While sitting at the park you begin to wonder why it appears to be so effortless for other kids to enjoy playing and interacting together when your child has a difficult time with what seems to be such an easy activity. Relax, we have all Kids taking turnsbeen there.

Teaching turn taking is a challenge for all kids and is even more difficult for kids on the autism spectrum. I say it is difficult but NOT impossible!

Strategies to help your child engage in turn taking activities:

Rule-based games:

There are several types of activities that involve turn taking. Rule based games are simply just board games. This is probably one of the easiest games to use to teach turn taking. It is important to teach your child the rules of the game and more importantly the outcome of the game. Since these games are predictable, children tend to understand it better because there are no surprises and they know the expectation.

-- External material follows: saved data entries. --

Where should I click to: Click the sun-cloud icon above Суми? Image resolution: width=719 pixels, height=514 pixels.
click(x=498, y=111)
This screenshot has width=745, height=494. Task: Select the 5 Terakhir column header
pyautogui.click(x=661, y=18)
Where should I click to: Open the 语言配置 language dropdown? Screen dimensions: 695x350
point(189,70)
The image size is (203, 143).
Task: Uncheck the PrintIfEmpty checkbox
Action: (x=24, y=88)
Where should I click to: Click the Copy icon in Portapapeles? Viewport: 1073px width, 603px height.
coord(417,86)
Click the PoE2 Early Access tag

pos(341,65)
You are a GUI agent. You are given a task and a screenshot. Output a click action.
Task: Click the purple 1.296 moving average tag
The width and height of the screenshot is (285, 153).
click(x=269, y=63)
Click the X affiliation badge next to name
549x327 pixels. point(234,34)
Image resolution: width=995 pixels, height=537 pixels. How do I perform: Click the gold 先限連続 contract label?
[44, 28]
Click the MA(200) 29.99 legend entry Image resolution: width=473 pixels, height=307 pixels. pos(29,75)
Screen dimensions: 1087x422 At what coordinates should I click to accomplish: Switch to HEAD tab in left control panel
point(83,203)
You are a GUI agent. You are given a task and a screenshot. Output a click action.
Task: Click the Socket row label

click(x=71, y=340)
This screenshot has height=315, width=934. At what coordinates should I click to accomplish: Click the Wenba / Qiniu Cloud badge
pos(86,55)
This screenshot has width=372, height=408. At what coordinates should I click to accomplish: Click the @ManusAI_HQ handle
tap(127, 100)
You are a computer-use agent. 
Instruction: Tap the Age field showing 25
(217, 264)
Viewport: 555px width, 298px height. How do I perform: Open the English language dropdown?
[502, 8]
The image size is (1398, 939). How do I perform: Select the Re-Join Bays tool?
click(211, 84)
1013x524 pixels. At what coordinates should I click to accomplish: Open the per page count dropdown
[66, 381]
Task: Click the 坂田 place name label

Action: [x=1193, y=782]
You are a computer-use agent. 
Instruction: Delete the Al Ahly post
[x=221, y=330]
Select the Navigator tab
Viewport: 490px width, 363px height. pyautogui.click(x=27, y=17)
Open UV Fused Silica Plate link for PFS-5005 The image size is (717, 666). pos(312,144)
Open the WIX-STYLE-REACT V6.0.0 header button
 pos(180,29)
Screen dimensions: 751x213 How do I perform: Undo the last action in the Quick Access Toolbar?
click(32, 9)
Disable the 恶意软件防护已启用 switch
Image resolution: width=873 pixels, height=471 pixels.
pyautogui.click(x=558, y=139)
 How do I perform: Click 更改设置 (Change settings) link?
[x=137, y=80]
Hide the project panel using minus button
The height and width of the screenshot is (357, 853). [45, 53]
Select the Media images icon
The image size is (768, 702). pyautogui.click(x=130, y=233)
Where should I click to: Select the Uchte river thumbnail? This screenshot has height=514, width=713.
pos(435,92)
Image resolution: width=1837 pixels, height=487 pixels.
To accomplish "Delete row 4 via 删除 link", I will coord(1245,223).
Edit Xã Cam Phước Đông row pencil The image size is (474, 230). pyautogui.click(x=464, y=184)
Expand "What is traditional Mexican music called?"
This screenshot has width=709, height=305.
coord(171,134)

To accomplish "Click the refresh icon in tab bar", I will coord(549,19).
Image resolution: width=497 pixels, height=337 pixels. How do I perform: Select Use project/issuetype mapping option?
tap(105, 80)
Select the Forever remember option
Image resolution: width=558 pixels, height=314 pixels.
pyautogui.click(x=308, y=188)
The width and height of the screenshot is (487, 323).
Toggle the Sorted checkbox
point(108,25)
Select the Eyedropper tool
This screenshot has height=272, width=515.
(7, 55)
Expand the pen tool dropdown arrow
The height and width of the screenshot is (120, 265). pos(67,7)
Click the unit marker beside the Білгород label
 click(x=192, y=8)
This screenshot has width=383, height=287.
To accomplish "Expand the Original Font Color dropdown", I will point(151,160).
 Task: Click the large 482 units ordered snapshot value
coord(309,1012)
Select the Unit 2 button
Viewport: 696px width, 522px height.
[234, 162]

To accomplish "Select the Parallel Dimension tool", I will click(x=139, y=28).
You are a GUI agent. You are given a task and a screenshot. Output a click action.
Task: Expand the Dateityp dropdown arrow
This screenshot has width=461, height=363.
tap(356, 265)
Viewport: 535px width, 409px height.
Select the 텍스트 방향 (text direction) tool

You can also adapt these types of games depending on your child. If your child has difficulty with fine motor skills, you may choose different game pieces to use. There are several Iphone/Ipad applications called TurnTaker that helps prompt your child to know that it is their turn. Rule based games are also a great tool to help facilitate reciprocal conversation and appropriate use language.

Pretend Play:

Another easy way to teach language to all children is through the use of pretend play. During this time, most kids take on different roles and use these roles to develop a theme. It will provide your child with multiple opportunities to use the language that they are acquiring. It also gives them control over what happens next.

Once a “script” has been developed, it is important for you to begin to change parts of the script or involve others.

Cooperative Activities:

This is most commonly seen at schools or homes with other peers/siblings. I like to teach this by having two or three children working on the same project, such as a painting-but only allowing them access to one or two paintbrushes. This forces the children to ask each other for the brushes. You can also teach this by giving each child a puzzle to complete, but giving the pieces to another friend in which they have to ask each other for. If your child is non-verbal, you can teach them to point or use PECS pictures to mand for the pieces.

Tips for turn-taking activities:

  1. Make sure to use social stories whenever possible. Social stories are dialogues that are easy for the child to read and follow. It should be short, detailed, and specific.
  2. Modeling. You can use yourself or other peers to model the correct behavior.
  3. Visuals. Use visuals to help your child understand what is expected of him/her. It can also be used to help teach the rules of the game. Example: If playing Guess Who, you can make a picture prompting them with questions to ask (picture of boy and girl, brown hair vs. blonde hair etc).